If your content marketing strategy includes white papers, blog posts, videos, etc. you might want to rethink it. Video isn’t a content type like the others. When a customer clicks on a link to a white paper or a blog post, they have a pretty good idea of what to expect. But video, not so much.  Sure there are different types of videos: webinars, thought leadership, explainers, tutorials, and so forth. But if you manage the video budget along these lines, you’re leaving money on the table. To realize the full value of video, think video content management.

Who benefits from video, anyway?

Why should a B2B company make videos at all? Not because people like to watch a lot of video. Not to create buzz or convert someone. You benefit from a video only if customers benefit by learning something that helps them make or confirm a buying decision.

A good starting point for video content management, then, is to ask, “What content should we be creating to help the customer?” This will open up new ways of thinking about video and its uses:

  • Could we make this white paper easier to understand if we turned a complicated diagram into a guided tour?
  • Could we help ensure continuity of operations (a customer benefit, for sure!) with “knowledge transfer videos” in which old hands share hard-won know-how.
  • Could we personalize videos? Or help sales personalize messages to customers by explaining why a particular video is relevant to a particular customer’s business.
  • Could we work with sales to make sure we have a quick and authoritative response to each frequently asked question. Not every response needs to be video; but, as a visual medium, video is frequently the quickest and easiest medium for customers.

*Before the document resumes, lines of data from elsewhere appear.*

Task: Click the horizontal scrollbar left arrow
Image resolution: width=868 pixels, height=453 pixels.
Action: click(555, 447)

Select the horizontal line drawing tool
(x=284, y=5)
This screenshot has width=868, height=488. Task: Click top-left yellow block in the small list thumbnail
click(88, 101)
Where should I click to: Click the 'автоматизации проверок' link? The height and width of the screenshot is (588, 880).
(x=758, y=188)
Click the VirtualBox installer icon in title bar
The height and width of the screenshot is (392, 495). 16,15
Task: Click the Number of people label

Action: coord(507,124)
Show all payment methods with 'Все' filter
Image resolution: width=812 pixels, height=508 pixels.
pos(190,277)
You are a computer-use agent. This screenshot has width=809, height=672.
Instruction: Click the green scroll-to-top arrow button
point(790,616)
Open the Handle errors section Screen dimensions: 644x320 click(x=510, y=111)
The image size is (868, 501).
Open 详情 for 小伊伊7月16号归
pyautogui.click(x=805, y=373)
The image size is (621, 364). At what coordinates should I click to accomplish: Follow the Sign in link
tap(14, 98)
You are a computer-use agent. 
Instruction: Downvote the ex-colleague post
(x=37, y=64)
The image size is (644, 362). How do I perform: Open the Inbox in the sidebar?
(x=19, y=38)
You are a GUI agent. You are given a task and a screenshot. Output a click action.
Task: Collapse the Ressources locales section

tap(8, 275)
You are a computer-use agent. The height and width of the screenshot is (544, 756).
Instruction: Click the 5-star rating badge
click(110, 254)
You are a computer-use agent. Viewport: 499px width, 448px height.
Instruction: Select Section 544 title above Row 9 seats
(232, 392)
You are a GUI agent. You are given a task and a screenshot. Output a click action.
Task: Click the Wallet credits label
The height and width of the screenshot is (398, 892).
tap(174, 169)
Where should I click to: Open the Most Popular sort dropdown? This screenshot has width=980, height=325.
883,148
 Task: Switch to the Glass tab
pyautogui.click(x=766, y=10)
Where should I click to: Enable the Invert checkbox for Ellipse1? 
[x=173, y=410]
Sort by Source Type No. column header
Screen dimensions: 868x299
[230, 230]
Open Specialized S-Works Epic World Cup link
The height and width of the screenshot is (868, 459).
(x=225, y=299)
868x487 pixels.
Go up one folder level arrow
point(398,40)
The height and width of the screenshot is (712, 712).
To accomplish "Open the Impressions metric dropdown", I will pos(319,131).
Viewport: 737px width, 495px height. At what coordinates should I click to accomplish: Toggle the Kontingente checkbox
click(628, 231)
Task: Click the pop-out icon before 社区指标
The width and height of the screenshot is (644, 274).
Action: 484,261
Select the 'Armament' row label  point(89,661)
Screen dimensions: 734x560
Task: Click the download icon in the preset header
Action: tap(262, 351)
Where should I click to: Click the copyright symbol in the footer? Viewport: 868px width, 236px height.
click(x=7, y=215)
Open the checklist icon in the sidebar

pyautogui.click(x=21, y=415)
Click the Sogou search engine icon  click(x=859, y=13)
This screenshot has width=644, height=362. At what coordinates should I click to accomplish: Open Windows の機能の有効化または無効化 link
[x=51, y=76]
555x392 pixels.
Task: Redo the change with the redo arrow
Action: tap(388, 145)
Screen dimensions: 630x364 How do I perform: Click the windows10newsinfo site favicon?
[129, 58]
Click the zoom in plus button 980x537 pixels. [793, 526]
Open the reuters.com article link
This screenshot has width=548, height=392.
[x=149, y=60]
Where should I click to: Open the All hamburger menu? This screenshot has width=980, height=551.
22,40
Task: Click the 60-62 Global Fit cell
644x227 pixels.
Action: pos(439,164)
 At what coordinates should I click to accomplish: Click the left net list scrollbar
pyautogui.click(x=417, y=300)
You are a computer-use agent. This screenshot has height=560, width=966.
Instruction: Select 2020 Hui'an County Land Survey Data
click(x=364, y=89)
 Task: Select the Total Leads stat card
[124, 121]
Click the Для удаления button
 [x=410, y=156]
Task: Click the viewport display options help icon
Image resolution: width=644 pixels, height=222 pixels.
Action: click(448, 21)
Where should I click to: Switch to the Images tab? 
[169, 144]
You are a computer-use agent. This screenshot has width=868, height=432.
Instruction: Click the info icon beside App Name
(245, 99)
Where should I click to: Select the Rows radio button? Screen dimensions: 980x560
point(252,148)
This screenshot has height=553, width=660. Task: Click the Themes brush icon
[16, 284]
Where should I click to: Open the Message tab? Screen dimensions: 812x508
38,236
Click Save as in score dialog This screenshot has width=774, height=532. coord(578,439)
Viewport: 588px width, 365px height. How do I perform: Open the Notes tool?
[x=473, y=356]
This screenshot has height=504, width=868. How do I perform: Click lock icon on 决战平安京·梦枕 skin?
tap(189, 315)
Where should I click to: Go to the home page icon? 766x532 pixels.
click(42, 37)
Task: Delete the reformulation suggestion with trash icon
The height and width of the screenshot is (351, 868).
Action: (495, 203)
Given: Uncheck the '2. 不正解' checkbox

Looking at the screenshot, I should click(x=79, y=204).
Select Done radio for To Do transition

Video content management for distribution, production, data, and search

Clearly, every video you produce is content that needs to be managed along with all the text, presentations, and other stuff you produce. But digital video has heftier technical production and distribution requirements than other media. Video platforms, like those on this top 15 list, are useful for distribution and for collecting viewing data to feed into CMS and other sales/marketing systems. If customer education or capturing tribal knowledge is a high priority, take a look at Panopto. Developed at Carnegie Mellon and widely used in education, it offers lots of tools for turning expert knowledge into consumable video.

A video content management platform might also include tools, such as transcription, for making video content easier to find and share. The obvious customer benefit is the ability to find the answer to a question buried deep inside a webinar or demo. But sales teams will also be able to find more relevant video material to share proactively.